Extract provided:
• • • • •
The company will be required to explain its conduct before the parliamentary committee on economy, trade and digital transformation instead of continuing to handle the issue privately.
Several research centres in Spain, Belgium and the Netherlands uncovered a concealed tracking tool used on Android devices for almost a year.
Their findings showed that web browsing data had been linked to identities on Facebook and Instagram even when users relied on incognito mode or a VPN.
The practice may have contravened key European rules such as the GDPR, the ePrivacy Directive, the Digital Markets Act and the Digital Services Act, while class action lawsuits are already underway in Germany, the US and Canada.
Pedro Sánchez explained that the investigation aims to clarify events, demand accountability from company leadership and defend any fundamental rights that might have been undermined.
• • • • •
Information supplied:

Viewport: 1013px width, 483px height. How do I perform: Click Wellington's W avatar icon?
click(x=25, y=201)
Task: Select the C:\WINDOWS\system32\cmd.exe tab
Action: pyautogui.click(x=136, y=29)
• • • • •
Problem statement: Please extend the news passage on the concealed Android tracking tool, picking up after its final sentence.

Answer space:
He stressed that the law in Spain prevails over algorithms, platforms or corporate size, and those who infringe on rights will face consequences.
The prime minister also revealed a package of upcoming measures to counter four major threats in the digital environment. A plan that focuses on disinformation, child protection, hate speech and privacy defence instead of reactive or fragmented actions.
He argued that social media offers value yet has evolved into a space shaped by profit over well-being, where engagement incentives overshadow rights. He concluded that the sector needs to be rebuilt to restore social cohesion and democratic resilience.